Friday, May 27, 2011, AM | 1 Comment
I was looking for news about personal finances when I came across a story in the New York Times. The link to the original story is given at the end of the post. Before you read the story, I want you to imagine this scenario. It is purely hypothetical. It is only textbook talk. It has nothing to do with you and me. It does not happen to real people in real life, the life that some people try to live.
When you enter a tunnel with so much burden of debt on your shoulder, you just keep going in deeper debt. There is no end to the debt tunnel.
More debt piling up
Inside the tunnel, you are offered more loan.
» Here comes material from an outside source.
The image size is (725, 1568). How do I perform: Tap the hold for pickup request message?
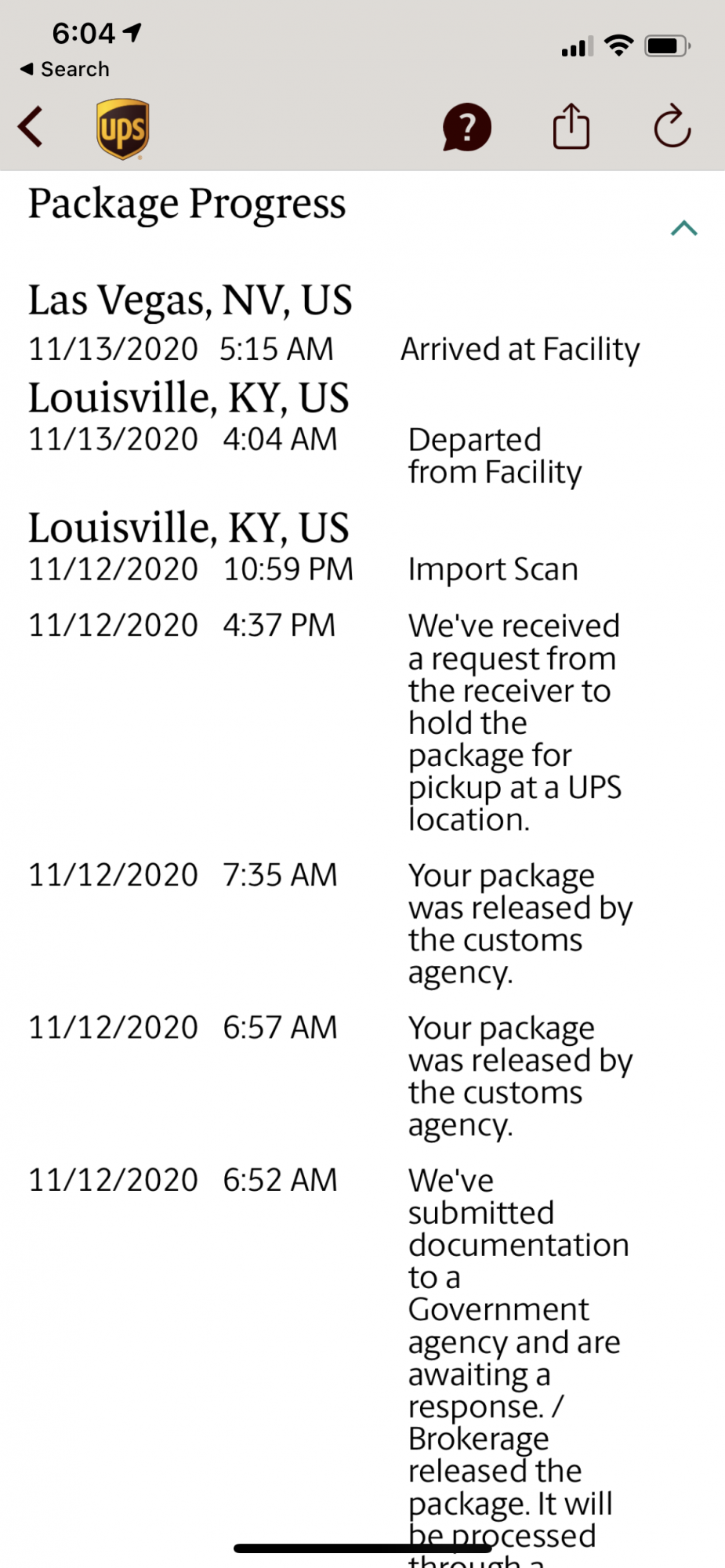(514, 722)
You accept it to try to pay off the existing loan – more loans, more debt, more worries. There is no end in sight. You cannot see or hear anything. On top of that, you don’t see anyone to talk to or worse you don’t let anyone talk to you. Your mind is all cluttered.
More jealousy, more worry
You hear a car honking. Mr. & Mrs. Jones are passing you by in their shiny brand new car. You are dragging along. You get jealous and more jealous by the second.
When you think it might be the end of the tunnel, you are offered more loan. You keep accepting it. More loans, more debt, more worries.
At one point, whether you hear or see, you are advised – for the upteenth time, to stop imitating Mr. & Mrs. Jones and try to live your own life and by yourself. For no more than a minute or two, you follow their advice of how to get out of your deep debt – more like deep shit to me.
I thought all this was hypothetical
Until I read the story about a “sweet” woman as the author, Ben Stein, calls her.
Ben describes the woman case in an article in the New York Times online. It was published back on Jan. 24, 2009.
Ben advises everyone to follow some straight straits which I repeat here.
- Do not act like typical Americans.
- Do not fail to save.
- Do not get yourself in debt up to your eyeballs.
- Work and take pride and honor from your work.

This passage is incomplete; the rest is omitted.